#### Task directions
Stop after the line that contains "[tab] (99, 1935)"; until then, restate each line of the entries word for word from the very first.

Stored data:

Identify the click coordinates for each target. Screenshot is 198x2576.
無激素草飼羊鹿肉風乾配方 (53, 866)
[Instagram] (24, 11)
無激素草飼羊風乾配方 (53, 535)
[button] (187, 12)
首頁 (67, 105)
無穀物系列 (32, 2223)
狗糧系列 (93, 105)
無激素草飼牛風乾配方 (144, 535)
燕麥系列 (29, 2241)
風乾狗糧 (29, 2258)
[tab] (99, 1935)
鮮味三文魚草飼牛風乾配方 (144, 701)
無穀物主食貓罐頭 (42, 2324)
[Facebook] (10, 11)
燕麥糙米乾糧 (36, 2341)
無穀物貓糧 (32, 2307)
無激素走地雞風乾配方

#### Response to this exercise
Identify the click coordinates for each target. Screenshot is 198x2576.
無激素草飼羊鹿肉風乾配方 (53, 866)
[Instagram] (24, 11)
無激素草飼羊風乾配方 (53, 535)
[button] (187, 12)
首頁 (67, 105)
無穀物系列 (32, 2223)
狗糧系列 (93, 105)
無激素草飼牛風乾配方 (144, 535)
燕麥系列 (29, 2241)
風乾狗糧 (29, 2258)
[tab] (99, 1935)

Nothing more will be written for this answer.